The U.S. DOT dispatched Federal Highway Administrator Victor Mendez to North Carolina yesterday to kick off construction of the $1 billion Triangle Expressway, the state's first toll road and the nation's first to use per-mile electronic tolling.
The scene at yesterday's N.C. toll road groundbreaking. (Photo: WRAL)
The highway was financed by a package of toll-backed bonds and Build America Bonds, supplemented by a $386 million loan from the Obama DOT. Electronic tolls would be levied on drivers through a windshield-mounted transponder device that deducts fees based on the number of miles driven.
Transportation Secretary Ray LaHood hailed the tolling method on his blog today, calling it a sign that the Triangle Expressway is "not just another highway."

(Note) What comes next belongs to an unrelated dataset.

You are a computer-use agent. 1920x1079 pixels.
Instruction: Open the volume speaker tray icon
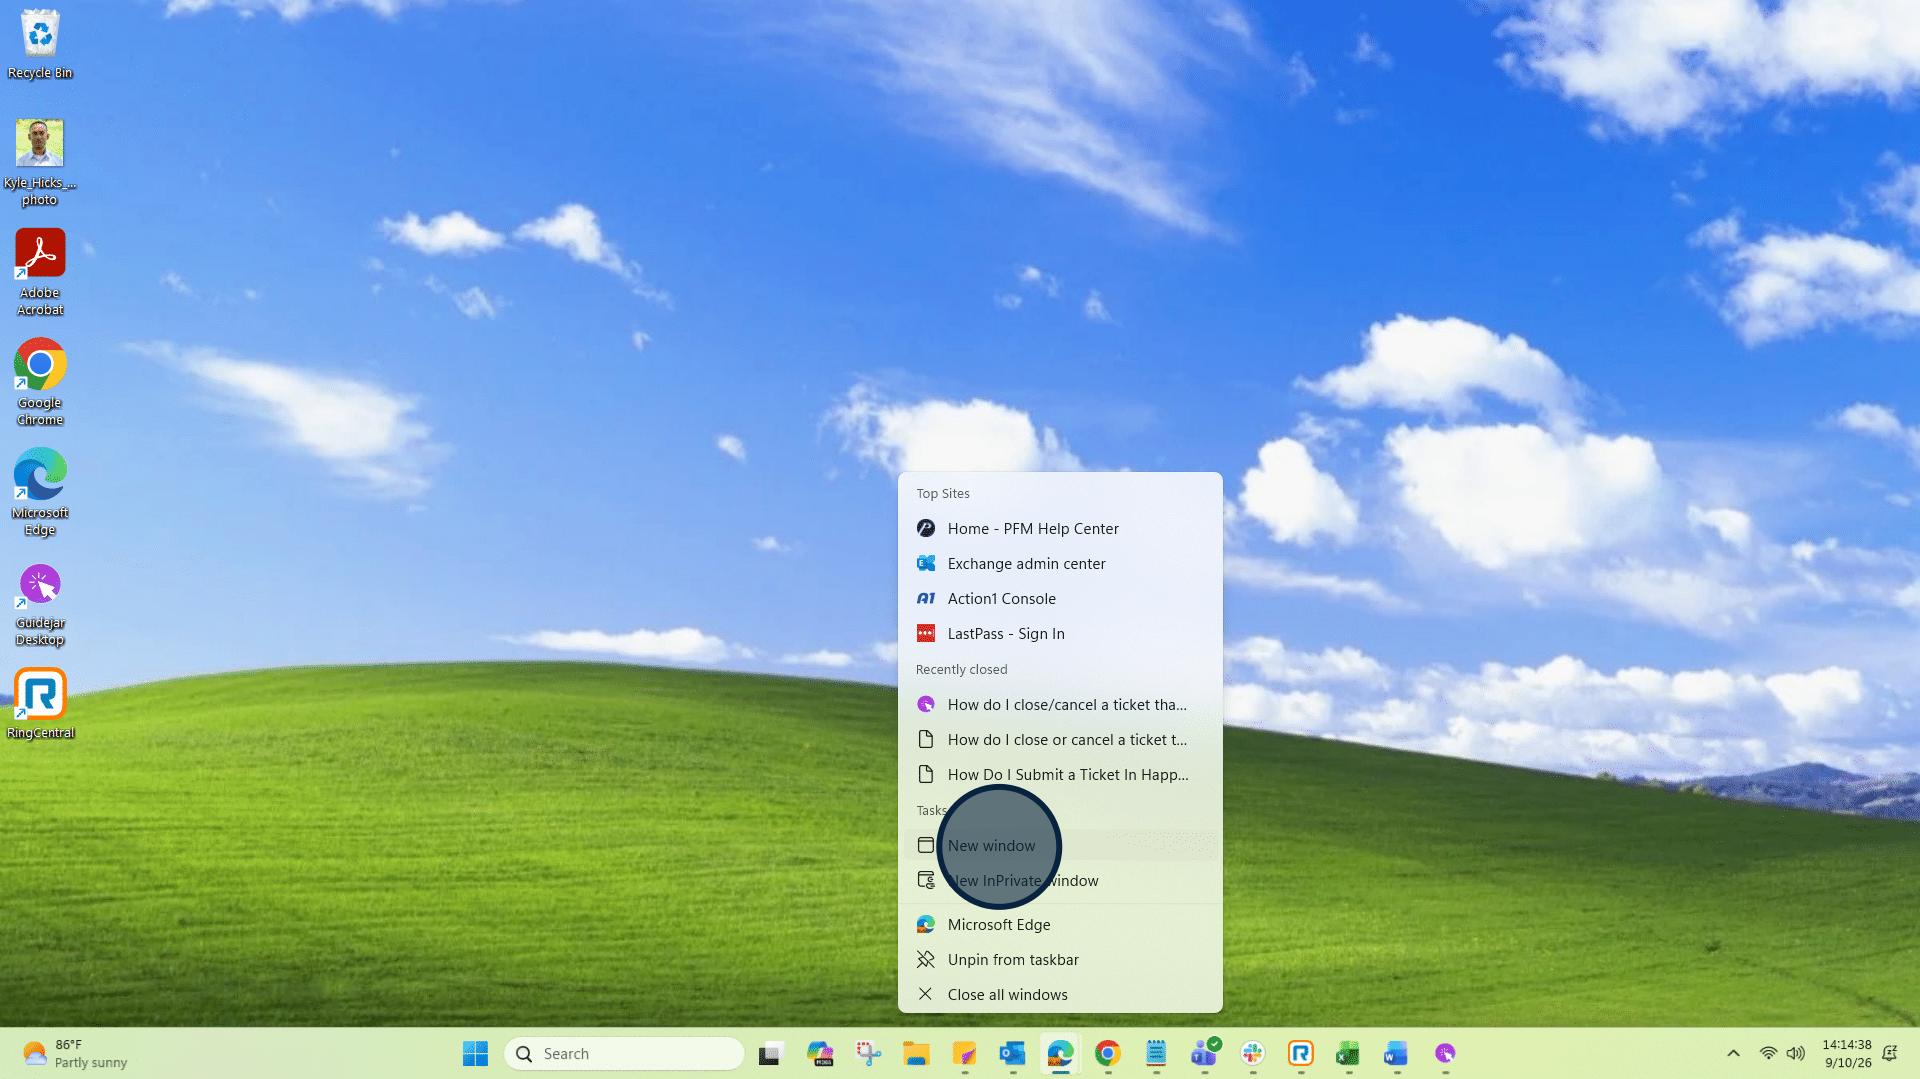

Indeed, the success of an all-electronic system such as North Carolina's could pave the way for tech-dependent tolls on vehicle miles traveled (VMT) and congestion pricing as supplements to the increasingly outmoded federal gas tax.
Some local residents, however, have aired concerns about the toll road's impact on low-income drivers who lack the means to purchase a transponder. Those without the device will have to pay higher toll bills that are mailed based on video-captured images of their license plates.
Meanwhile, transit expansion in the Triangle area of Raleigh-Durham is proceeding, albeit at a slower pace than the new toll road. The state legislature voted in April to let counties opt for local sales taxes to pay for rail and bus improvements. Those taxes would likely come before voters in mid-2010 at the earliest.